Last modified on May 09, 2013 15:54

This topic explains why DevForce needs metadata, how you enable DevForce metadata generation, and how DevForce generates metadata about your model from your entity classes, storing those metadata in an XML project file with an ".ibmmx" file extension.


A DevForce Code First model requires a companion entity metadata file that describes how the model works. This is an XML file with an ".ibmmx" file extension. DevForce (re)generates the metadata file automatically when you change your entity model classes. But only if you enable it.

Two Steps to Metadata Generation

(1) Enable metadata generation
How you enable metadata generation depends on your version of DevForce.  For versions prior to 6.1.9, you'll add a code first marker file; for later versions you'll add the Code First NuGet package.

Add a "DevForce Code First File" item to your project

AddDevForceCodeFirstFile.png

This item template adds a "Code First Marker" text file to your project and adds references to the IdeaBlade.Aop and PostSharp libraries, as well as other necessary or frequently used assemblies. The mere presence of such a marker file is sufficient to enable metadata generation.

Add the Code First NuGet package

As of version 6.1.9 you'll install the marker file and necessary dependencies using a NuGet package.  See Installing the DevForce Code First NuGet package for more information.

(2) Build the project 

The ".ibmmx" metadata file will be (re)generated when the project is built, and added to the assembly as an embedded resource.     
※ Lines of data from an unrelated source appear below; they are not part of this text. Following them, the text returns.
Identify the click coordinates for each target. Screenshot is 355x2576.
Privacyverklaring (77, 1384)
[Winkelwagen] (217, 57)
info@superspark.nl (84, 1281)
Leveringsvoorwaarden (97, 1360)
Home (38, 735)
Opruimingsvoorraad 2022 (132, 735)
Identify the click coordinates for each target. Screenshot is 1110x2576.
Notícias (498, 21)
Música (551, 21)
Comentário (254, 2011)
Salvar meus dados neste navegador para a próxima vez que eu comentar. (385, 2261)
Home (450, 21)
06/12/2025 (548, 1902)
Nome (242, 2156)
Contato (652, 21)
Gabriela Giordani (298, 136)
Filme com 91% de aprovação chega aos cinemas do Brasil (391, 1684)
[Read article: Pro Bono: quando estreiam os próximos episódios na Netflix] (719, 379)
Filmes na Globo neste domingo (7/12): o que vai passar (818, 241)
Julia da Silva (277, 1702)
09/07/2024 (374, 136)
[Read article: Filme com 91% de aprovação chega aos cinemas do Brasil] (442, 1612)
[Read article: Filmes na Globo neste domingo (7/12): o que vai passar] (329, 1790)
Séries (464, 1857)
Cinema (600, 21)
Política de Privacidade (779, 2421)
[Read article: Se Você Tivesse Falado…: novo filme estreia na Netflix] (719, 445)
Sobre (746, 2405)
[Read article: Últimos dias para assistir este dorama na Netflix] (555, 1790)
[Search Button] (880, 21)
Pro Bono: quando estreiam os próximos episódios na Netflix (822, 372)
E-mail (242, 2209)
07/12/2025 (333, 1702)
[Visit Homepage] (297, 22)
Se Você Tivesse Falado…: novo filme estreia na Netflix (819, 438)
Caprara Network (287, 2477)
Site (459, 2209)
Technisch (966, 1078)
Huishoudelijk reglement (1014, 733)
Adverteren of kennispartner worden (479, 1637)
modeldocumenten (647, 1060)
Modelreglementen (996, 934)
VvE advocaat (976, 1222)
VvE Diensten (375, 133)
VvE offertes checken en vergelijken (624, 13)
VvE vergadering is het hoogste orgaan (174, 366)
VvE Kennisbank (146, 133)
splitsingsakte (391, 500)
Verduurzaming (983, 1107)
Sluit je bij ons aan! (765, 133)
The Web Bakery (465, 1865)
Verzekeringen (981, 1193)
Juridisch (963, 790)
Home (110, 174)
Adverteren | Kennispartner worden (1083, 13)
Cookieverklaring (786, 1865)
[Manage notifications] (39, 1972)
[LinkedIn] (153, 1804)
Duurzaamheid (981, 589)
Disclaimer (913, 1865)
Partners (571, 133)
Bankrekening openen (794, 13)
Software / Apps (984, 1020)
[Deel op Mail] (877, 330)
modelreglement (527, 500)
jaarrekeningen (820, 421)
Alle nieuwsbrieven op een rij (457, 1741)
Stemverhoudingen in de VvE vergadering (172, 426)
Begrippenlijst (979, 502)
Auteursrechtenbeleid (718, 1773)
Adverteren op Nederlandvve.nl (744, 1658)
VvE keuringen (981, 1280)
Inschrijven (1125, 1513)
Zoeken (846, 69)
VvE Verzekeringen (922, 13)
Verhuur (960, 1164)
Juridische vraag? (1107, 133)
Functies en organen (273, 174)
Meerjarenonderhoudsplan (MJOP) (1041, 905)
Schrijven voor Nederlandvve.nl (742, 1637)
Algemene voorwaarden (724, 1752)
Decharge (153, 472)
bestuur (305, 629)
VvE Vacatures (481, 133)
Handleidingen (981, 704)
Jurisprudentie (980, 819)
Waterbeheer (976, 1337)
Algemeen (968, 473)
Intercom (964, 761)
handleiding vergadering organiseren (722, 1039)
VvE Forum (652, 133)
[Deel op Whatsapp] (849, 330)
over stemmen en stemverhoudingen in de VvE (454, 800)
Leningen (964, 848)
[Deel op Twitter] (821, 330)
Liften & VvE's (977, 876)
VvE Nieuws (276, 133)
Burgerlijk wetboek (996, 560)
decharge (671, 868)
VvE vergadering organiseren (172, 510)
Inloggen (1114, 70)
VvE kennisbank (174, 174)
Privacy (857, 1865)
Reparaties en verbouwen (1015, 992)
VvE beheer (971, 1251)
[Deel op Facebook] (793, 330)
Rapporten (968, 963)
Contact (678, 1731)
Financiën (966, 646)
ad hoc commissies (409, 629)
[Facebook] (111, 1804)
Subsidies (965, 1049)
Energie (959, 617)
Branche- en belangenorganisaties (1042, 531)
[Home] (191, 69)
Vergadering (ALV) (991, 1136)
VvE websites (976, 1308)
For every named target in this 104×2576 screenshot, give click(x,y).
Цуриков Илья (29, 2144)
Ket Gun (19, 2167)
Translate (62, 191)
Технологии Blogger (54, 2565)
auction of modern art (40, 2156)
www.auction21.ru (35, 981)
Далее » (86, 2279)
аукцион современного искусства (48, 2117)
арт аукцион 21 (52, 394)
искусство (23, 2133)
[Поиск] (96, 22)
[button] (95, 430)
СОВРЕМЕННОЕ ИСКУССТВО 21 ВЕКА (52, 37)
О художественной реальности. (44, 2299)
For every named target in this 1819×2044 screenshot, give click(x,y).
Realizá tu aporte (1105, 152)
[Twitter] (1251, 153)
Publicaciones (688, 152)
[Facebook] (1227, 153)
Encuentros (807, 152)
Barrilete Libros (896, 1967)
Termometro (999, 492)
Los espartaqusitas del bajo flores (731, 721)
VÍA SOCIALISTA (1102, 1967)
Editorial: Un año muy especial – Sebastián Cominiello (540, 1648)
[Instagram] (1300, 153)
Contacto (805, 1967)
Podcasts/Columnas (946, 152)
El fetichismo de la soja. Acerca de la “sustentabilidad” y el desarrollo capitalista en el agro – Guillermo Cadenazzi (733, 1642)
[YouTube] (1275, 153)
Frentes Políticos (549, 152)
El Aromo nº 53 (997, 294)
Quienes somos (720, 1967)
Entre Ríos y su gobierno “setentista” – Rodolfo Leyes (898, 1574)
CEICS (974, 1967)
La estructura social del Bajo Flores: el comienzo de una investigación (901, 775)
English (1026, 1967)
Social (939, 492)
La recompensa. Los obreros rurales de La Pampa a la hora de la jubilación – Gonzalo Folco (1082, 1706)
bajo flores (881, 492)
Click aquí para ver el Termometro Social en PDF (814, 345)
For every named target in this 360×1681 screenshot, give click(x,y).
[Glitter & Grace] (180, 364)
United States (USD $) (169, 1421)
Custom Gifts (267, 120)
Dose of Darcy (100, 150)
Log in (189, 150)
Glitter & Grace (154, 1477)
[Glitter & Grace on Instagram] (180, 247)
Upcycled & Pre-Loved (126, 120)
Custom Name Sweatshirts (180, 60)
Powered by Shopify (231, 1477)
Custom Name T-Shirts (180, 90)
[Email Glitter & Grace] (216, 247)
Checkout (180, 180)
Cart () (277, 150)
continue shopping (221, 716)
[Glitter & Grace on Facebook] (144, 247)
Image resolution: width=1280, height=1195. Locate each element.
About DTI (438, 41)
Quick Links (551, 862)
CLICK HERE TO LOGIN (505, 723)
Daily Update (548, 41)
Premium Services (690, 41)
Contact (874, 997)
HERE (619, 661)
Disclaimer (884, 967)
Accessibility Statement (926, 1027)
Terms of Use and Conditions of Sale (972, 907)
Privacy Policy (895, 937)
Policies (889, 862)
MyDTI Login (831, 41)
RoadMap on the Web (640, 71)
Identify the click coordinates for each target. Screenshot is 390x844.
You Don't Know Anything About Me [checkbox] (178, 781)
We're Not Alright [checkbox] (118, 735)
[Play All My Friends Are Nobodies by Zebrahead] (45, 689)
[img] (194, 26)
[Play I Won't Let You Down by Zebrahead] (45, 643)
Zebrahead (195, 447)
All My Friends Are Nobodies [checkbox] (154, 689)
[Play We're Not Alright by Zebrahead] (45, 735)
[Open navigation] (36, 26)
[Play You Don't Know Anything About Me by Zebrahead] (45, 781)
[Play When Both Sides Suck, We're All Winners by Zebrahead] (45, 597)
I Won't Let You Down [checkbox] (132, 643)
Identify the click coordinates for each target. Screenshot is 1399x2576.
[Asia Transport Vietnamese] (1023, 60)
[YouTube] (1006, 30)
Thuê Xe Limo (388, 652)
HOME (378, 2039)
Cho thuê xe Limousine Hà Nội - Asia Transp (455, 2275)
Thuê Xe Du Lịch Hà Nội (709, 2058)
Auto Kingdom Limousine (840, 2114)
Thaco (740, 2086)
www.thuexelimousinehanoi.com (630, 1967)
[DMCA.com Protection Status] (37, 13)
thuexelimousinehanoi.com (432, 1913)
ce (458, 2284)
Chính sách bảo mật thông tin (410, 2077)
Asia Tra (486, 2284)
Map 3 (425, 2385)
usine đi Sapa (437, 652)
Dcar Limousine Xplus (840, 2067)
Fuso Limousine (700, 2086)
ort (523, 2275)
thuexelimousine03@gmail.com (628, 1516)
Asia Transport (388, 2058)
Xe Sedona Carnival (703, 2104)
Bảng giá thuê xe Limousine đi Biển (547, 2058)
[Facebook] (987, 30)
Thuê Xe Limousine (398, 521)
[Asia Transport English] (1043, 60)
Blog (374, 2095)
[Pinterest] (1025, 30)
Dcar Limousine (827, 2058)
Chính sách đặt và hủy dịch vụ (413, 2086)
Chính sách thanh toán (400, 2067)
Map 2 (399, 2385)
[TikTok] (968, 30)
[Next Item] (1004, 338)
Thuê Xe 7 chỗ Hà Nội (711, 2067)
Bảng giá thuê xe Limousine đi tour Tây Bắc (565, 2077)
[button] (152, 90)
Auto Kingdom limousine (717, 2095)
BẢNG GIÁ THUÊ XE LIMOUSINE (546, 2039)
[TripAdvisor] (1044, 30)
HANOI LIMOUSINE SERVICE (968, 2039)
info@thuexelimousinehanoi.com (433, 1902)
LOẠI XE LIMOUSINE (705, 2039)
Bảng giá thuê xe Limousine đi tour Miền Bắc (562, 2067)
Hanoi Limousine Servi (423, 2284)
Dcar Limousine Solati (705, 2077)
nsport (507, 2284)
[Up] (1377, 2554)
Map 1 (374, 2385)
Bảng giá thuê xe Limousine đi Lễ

You now know the only two things you have to do - perhaps the only things you need to know - about Code First metadata. The balance of this topic explains metadata and metadata generation in more detail.

Why Metadata

DevForce needs metadata about your entity model on the client as well as the server. Metadata tells DevForce which properties are primary keys and whether they are generated by the database or by your client code. Metadata tells DevForce that the Orders property in the expression, myCustomer.Orders, is a navigation property that should return a collection of a particular customer's Order entities. Metadata tells DevForce that each of those Order entities has a CustomerId foreign key property with the value of the parent customer key. So informed, DevForce can seek those orders in the entity cache and return them if found or otherwise query for them. If it must issue a query, metadata tells DevForce how to compose that query on the client before sending it to the EntityServer.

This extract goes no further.